Render the entries from the line containing "The height and" through the end of the entries as a numbered list, leaving out any blank lines.

..........

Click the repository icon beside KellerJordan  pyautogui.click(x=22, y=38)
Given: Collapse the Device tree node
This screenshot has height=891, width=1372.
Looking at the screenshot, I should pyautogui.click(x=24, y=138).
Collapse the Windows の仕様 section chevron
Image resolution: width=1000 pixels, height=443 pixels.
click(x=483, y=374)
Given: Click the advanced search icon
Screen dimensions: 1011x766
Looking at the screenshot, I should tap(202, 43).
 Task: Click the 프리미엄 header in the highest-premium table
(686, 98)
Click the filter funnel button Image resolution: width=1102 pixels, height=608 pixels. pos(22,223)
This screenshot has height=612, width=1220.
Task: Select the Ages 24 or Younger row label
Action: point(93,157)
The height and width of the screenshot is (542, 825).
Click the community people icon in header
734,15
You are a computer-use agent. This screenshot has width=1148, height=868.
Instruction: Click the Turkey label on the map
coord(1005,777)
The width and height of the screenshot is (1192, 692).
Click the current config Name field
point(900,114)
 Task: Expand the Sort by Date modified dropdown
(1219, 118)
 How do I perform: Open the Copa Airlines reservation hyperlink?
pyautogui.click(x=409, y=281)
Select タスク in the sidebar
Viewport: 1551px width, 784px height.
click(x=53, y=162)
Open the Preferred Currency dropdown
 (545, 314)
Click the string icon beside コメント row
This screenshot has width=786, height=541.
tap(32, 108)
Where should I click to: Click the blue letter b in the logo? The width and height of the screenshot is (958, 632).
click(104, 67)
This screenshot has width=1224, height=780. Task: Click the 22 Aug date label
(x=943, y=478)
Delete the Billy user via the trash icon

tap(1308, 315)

..........

▶ _Correct response_
1. The height and width of the screenshot is (542, 825).
2. Click the community people icon in header
3. 734,15
4. You are a computer-use agent. This screenshot has width=1148, height=868.
5. Instruction: Click the Turkey label on the map
6. coord(1005,777)
7. The width and height of the screenshot is (1192, 692).
8. Click the current config Name field
9. point(900,114)
10.  Task: Expand the Sort by Date modified dropdown
11. (1219, 118)
12.  How do I perform: Open the Copa Airlines reservation hyperlink?
13. pyautogui.click(x=409, y=281)
14. Select タスク in the sidebar
15. Viewport: 1551px width, 784px height.
16. click(x=53, y=162)
17. Open the Preferred Currency dropdown
18.  (545, 314)
19. Click the string icon beside コメント row
20. This screenshot has width=786, height=541.
21. tap(32, 108)
22. Where should I click to: Click the blue letter b in the logo? The width and height of the screenshot is (958, 632).
23. click(104, 67)
24. This screenshot has width=1224, height=780. Task: Click the 22 Aug date label
25. (x=943, y=478)
26. Delete the Billy user via the trash icon
27. tap(1308, 315)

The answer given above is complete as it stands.